To do — Below are some entries. Count the lines where "This" appears and state only that number.

Dataset entries:
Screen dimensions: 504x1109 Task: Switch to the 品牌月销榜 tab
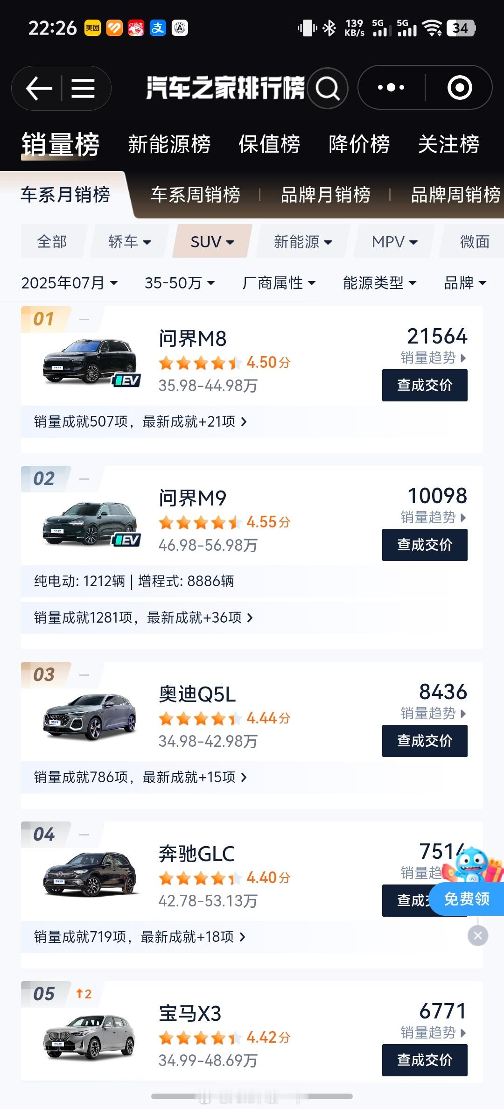pyautogui.click(x=325, y=195)

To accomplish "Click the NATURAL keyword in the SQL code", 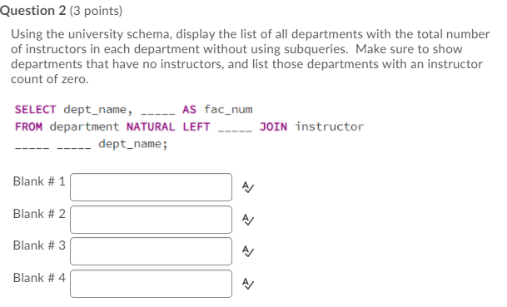I will click(151, 127).
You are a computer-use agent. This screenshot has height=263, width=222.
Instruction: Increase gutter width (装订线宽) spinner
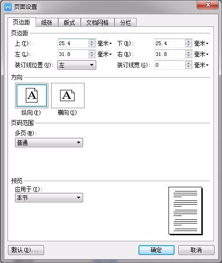tap(189, 63)
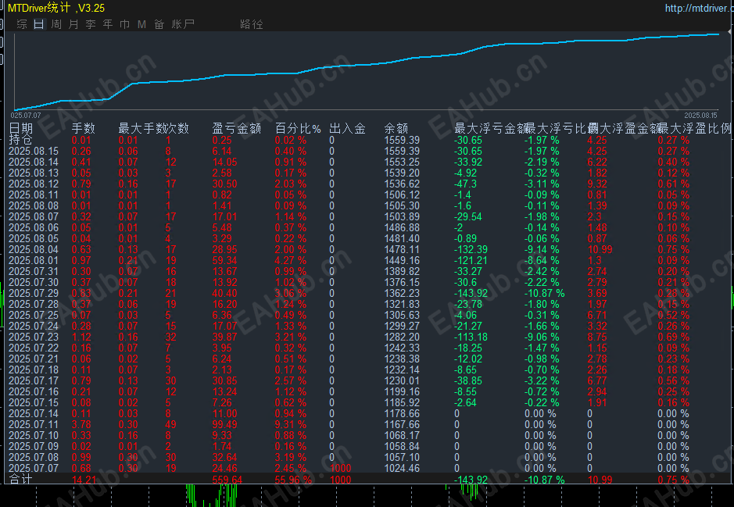The width and height of the screenshot is (734, 507).
Task: Switch to the M tab
Action: click(x=141, y=24)
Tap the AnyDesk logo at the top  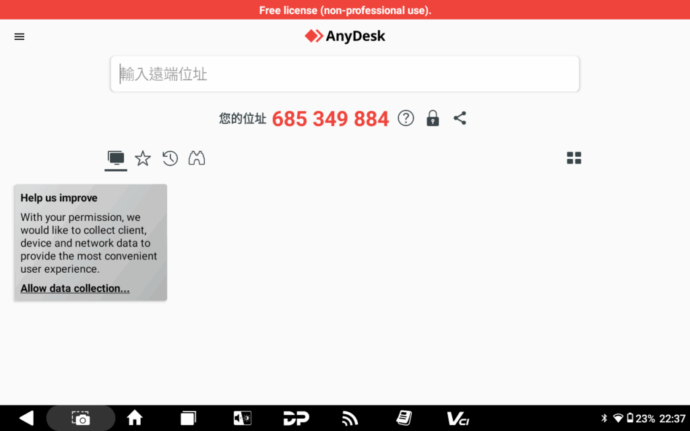[344, 36]
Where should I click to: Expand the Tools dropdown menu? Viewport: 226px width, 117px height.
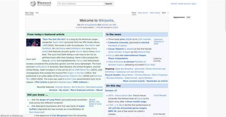pos(165,13)
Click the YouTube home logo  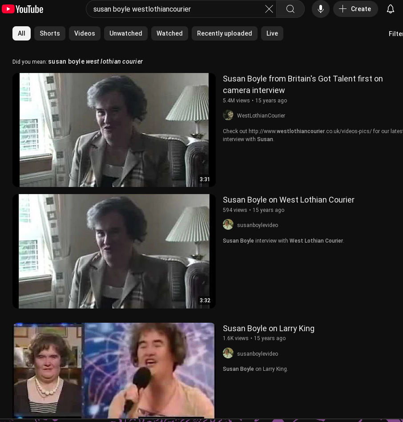[22, 9]
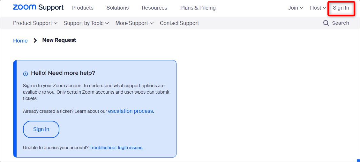
Task: Click the search magnifier icon
Action: 326,23
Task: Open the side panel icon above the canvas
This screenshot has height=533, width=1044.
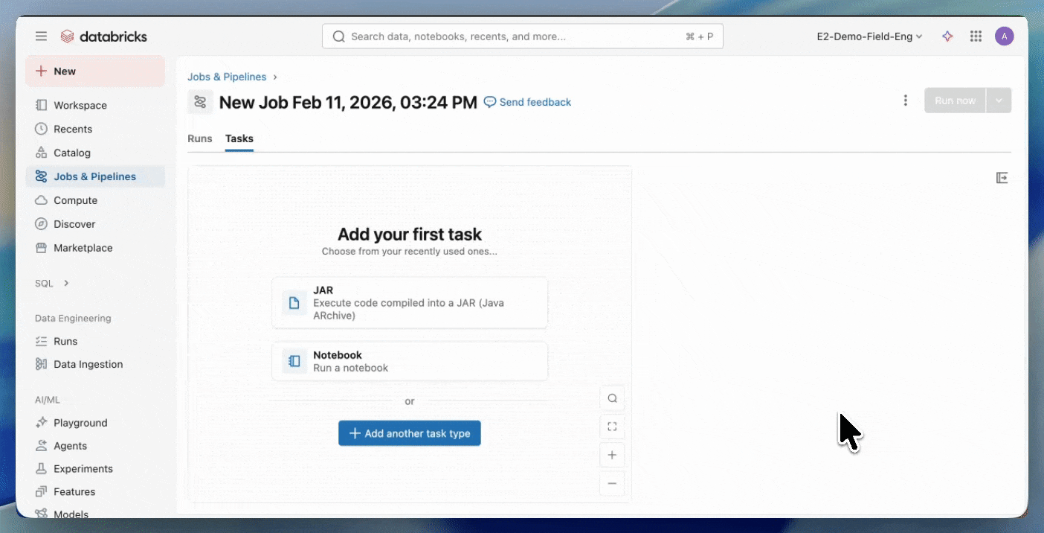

Answer section — 2